Last week, Barclays was fined £7.7m for failings in the advice it gave to customers, but the bank said the two issues were unrelated.
Meanwhile, the Financial Services Authority has handed Barclays a second fine, of £1.1m, this time for breaching rules on handling client money.
'No link'
The bank said in a statement that the decision to close the High Street advice operation "reflects the emerging trend that customers are increasingly purchasing and managing their investments online".
It is in consultation with the Unite union over the job losses.
On 19 January, the FSA announced that it had fined Barclays £7.7m because it sold investments to customers that were completely unsuitable.
The bank faces paying up to £60m in compensation to the customers.
Barclays said on Wednesday that "there is no link whatsoever" between the fine and the decisions to close the advice service.
'Serious breach'
In a further embarrassment, Barclays has received another FSA fine, for failing to ring-fence client money in one of its accounts for more than eight years.

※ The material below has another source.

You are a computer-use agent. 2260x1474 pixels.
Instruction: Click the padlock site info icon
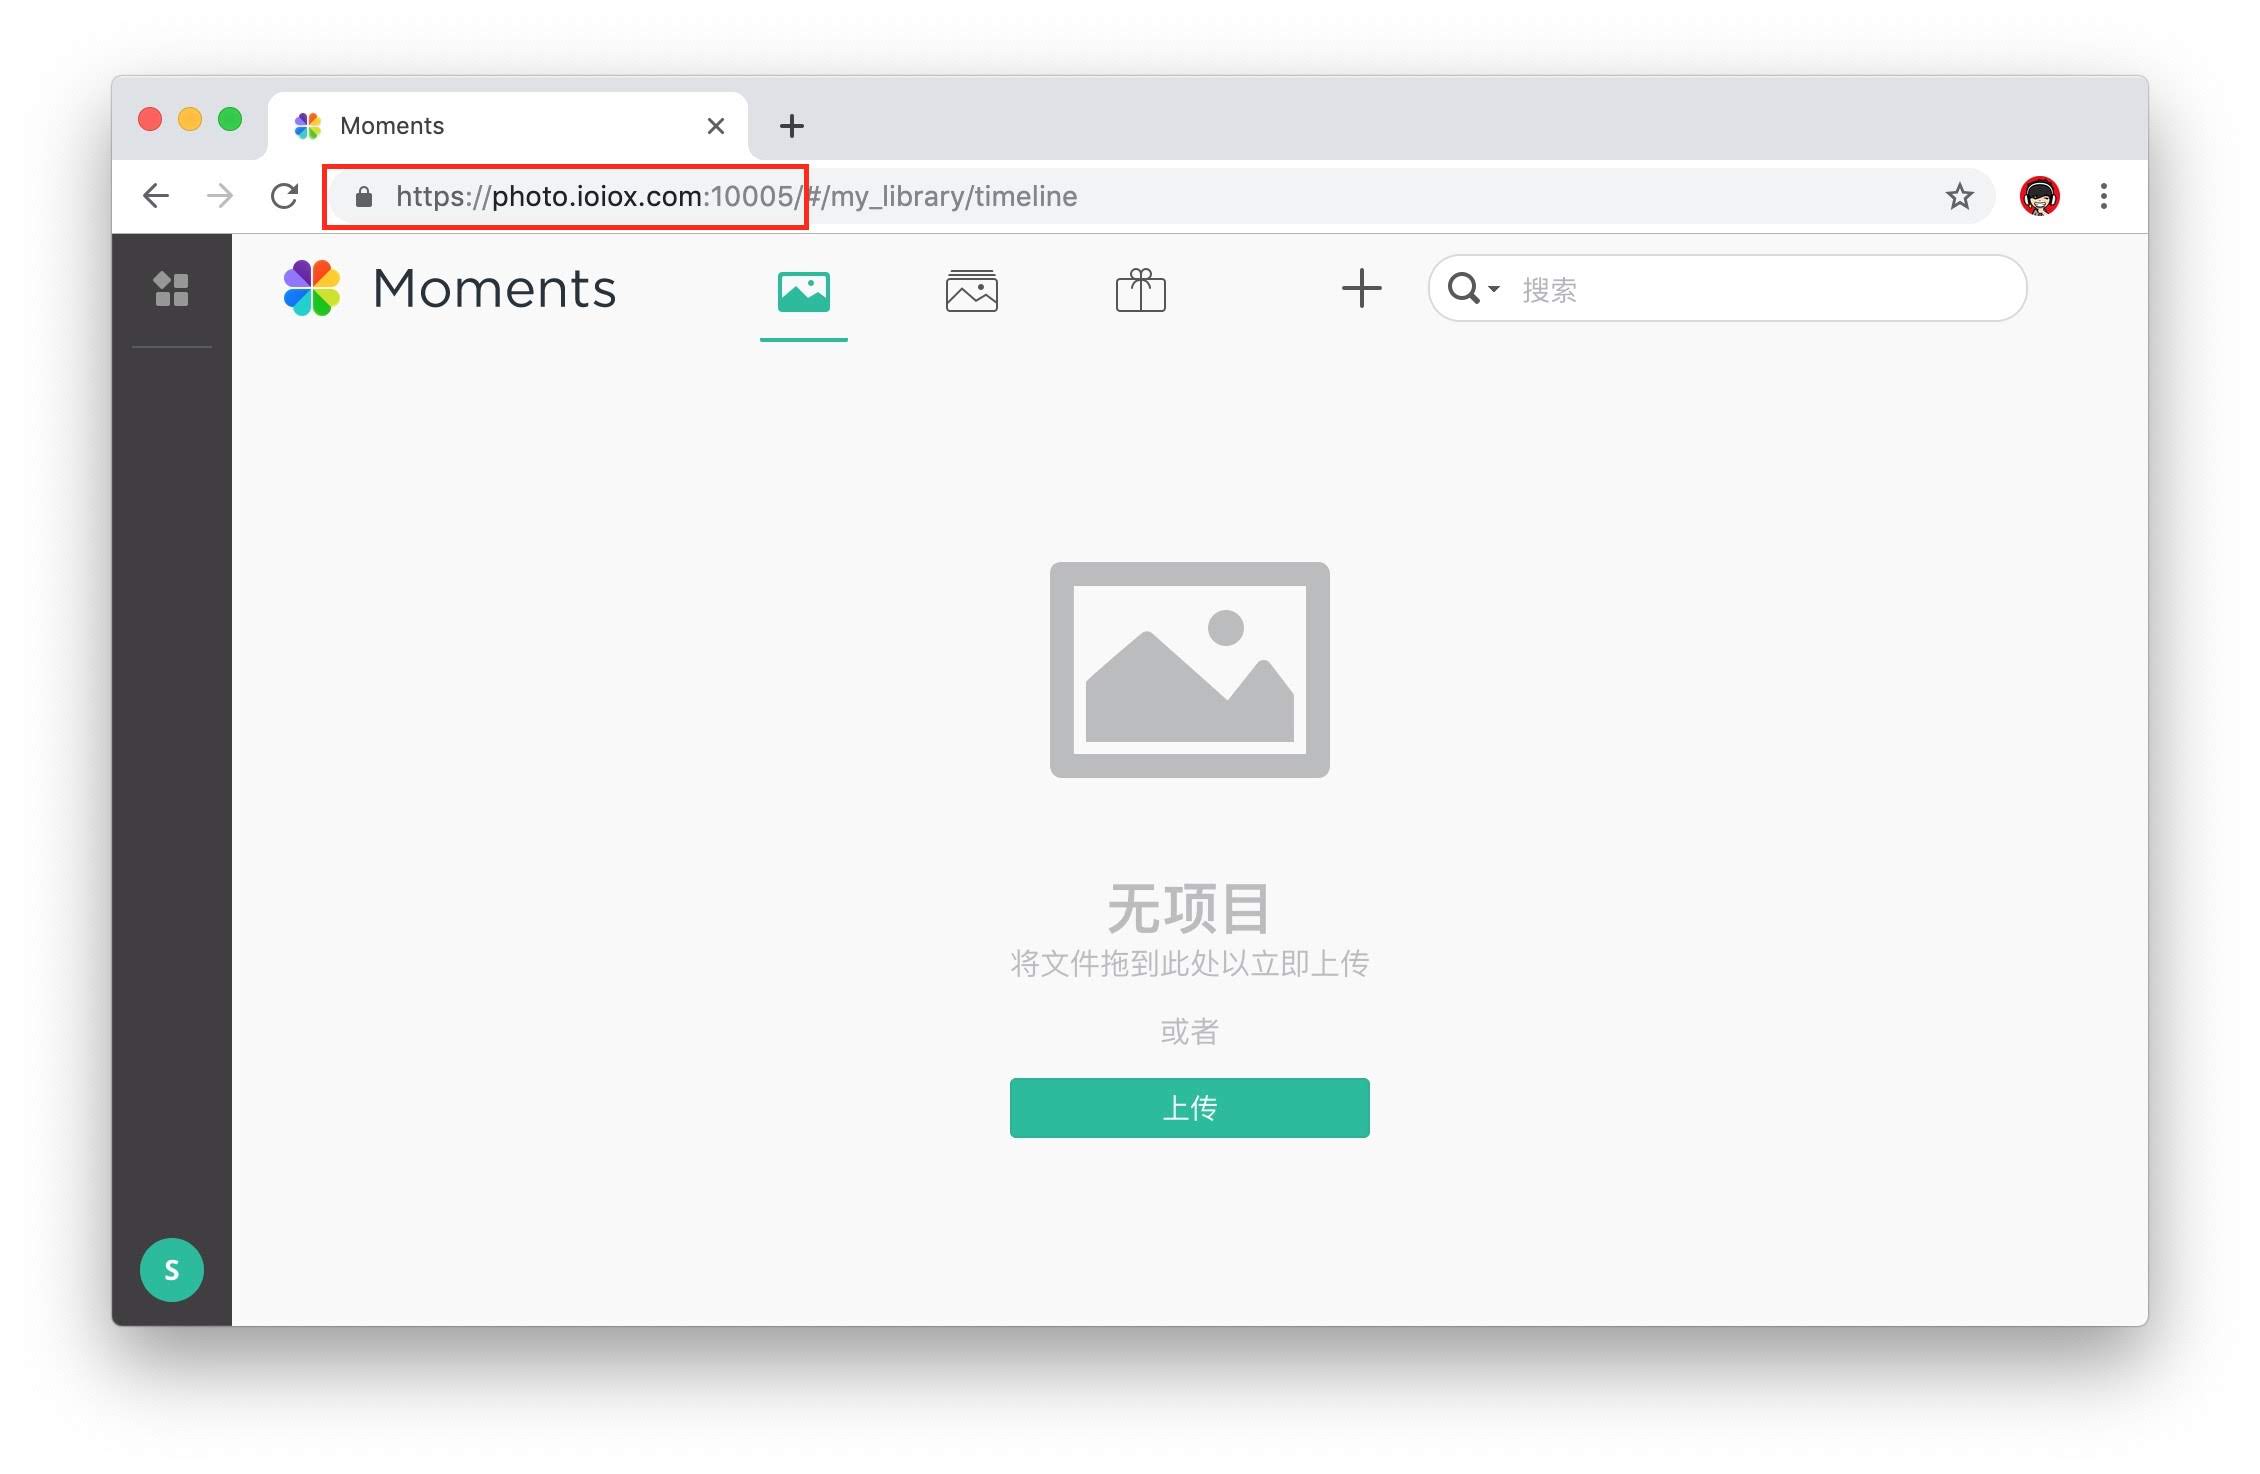[364, 197]
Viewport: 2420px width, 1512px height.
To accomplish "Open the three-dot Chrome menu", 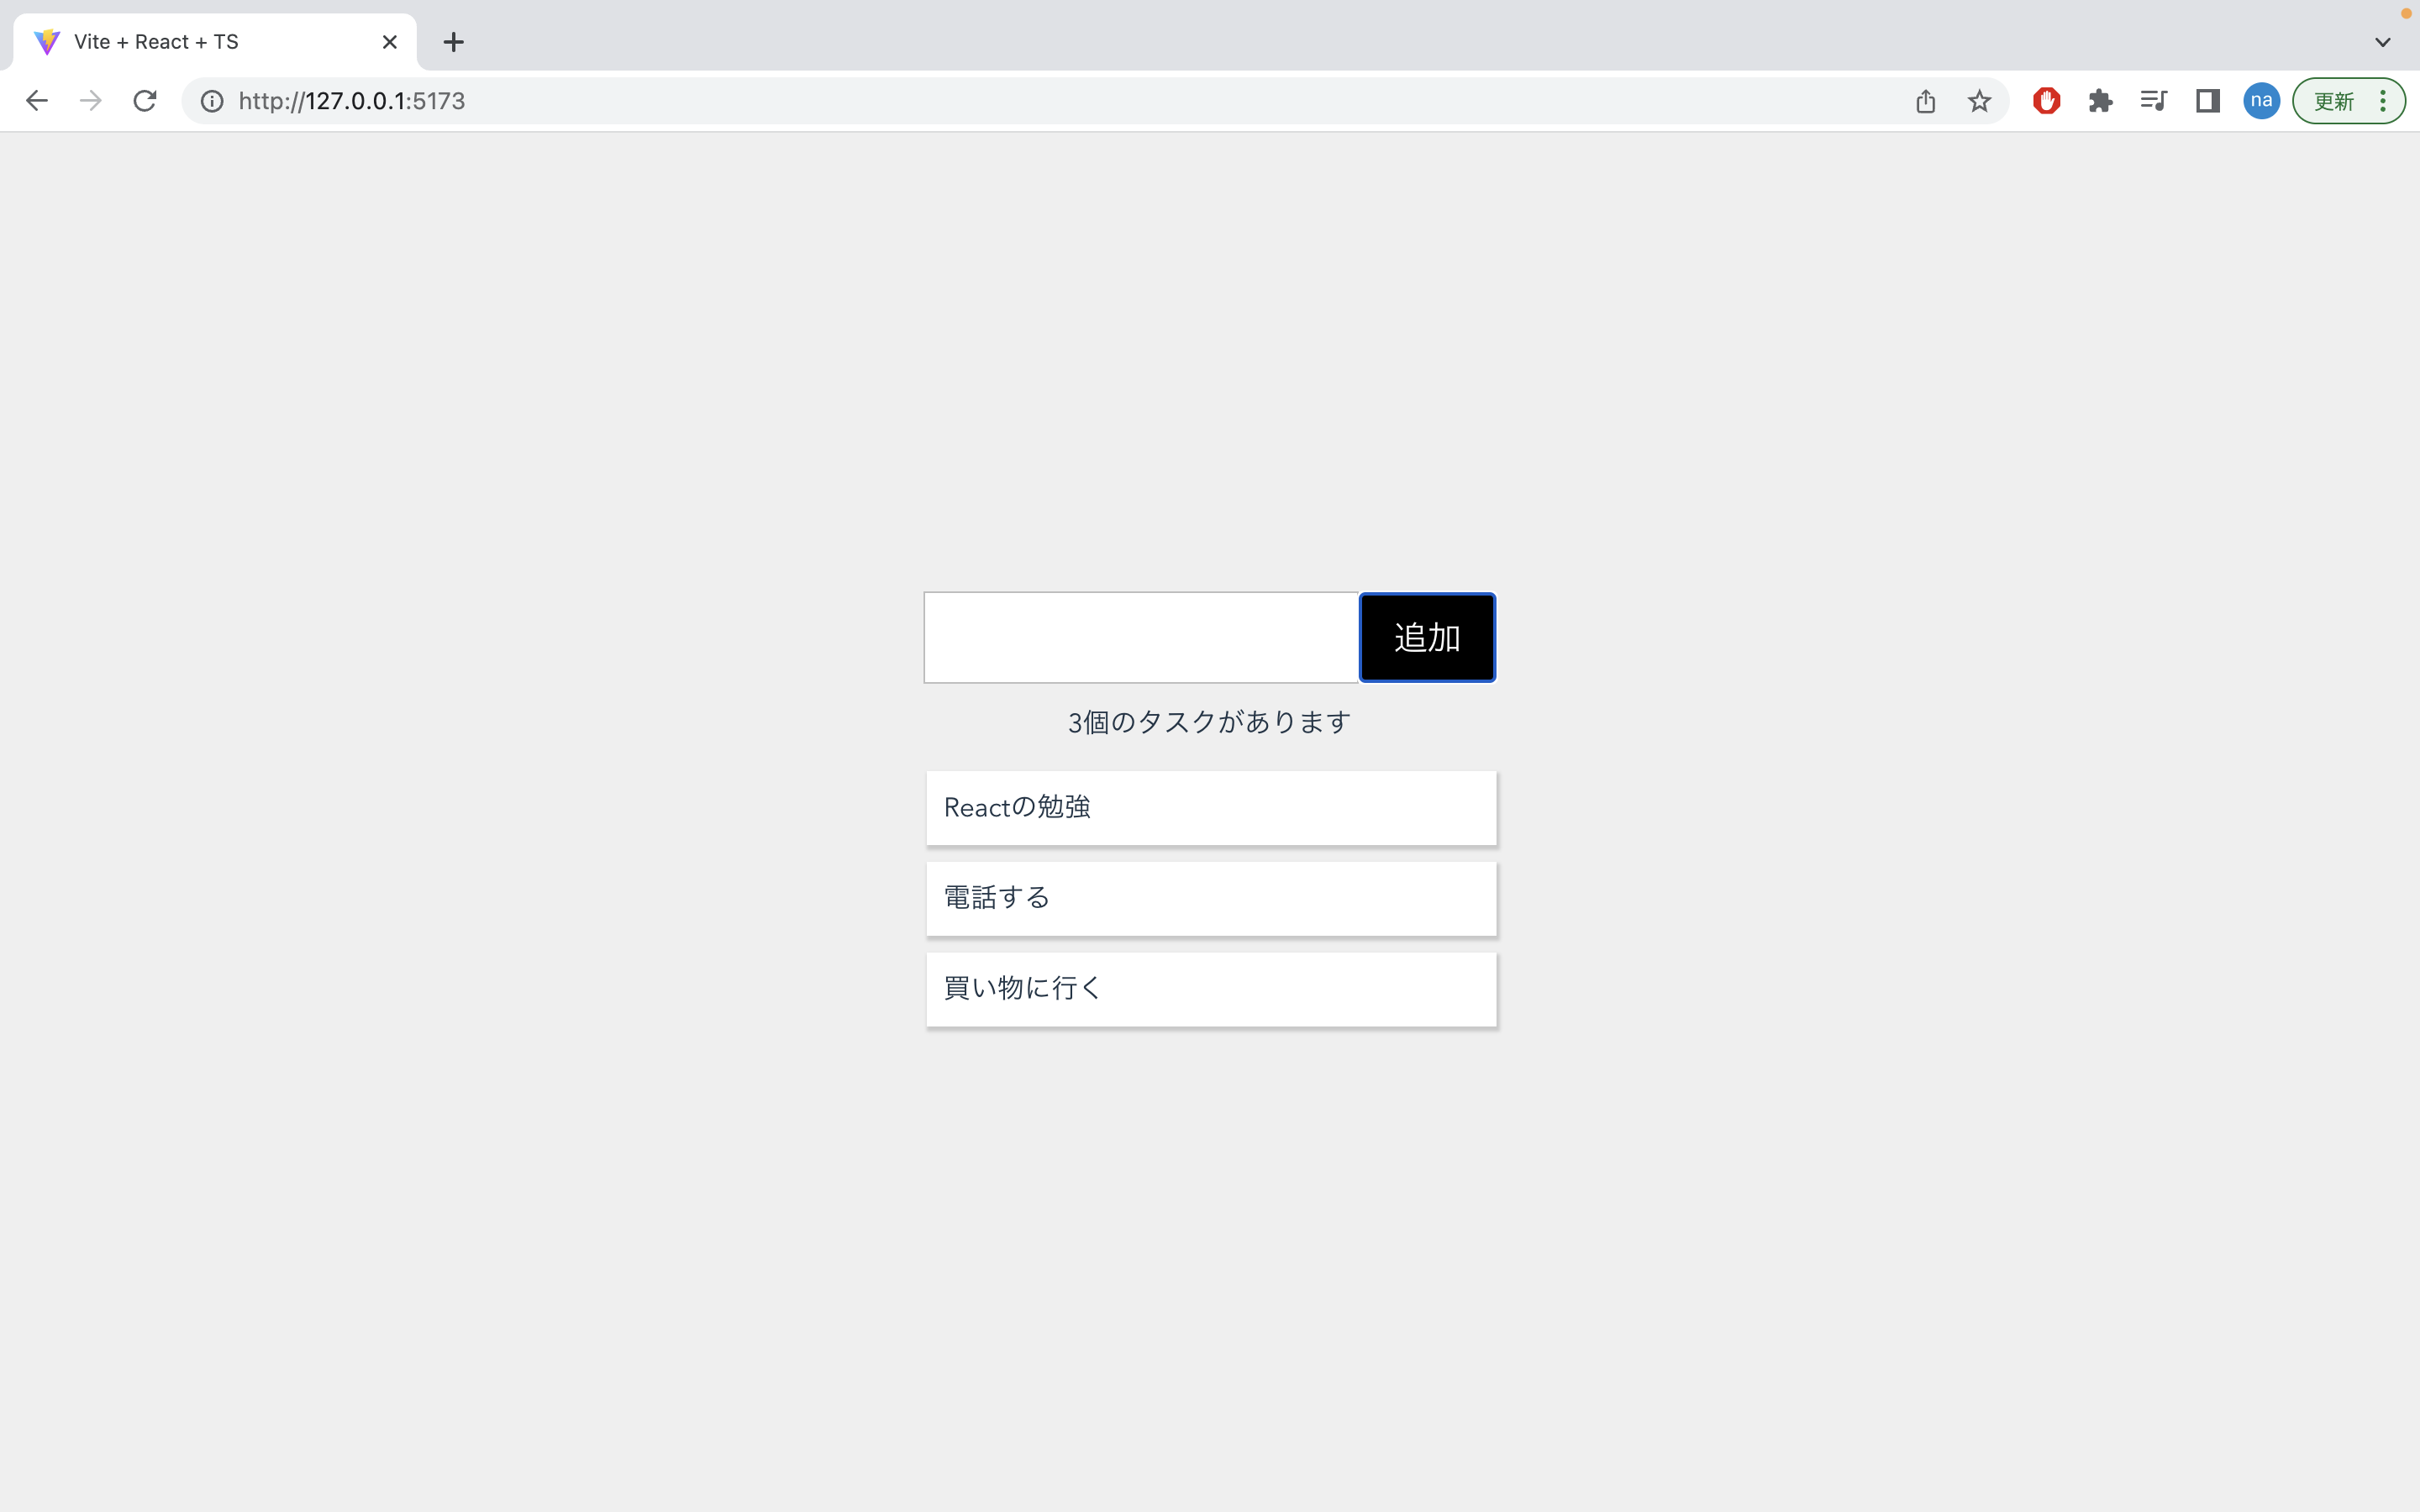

The £1.12m fine was slapped on Barclays Capital Securities (BarCap), headed at the time by Bob Diamond, the new chief executive of Barclays Bank.
The FSA's managing director of enforcement and financial crime, Margaret Cole, said BarCap had committed a "serious breach", because the deposits would have been a risk if the firm had gone bust.
A BarCap statement said: "We have worked constructively and in full co-operation with the FSA throughout the investigation. The segregation error was corrected on discovery.
"No counterparties, clients, or financial reports were affected and Barclays Capital did not profit in any way," the statement said.
In June, the regulator fined investment bank JP Morgan £33.3m - a UK record - for a similar offence.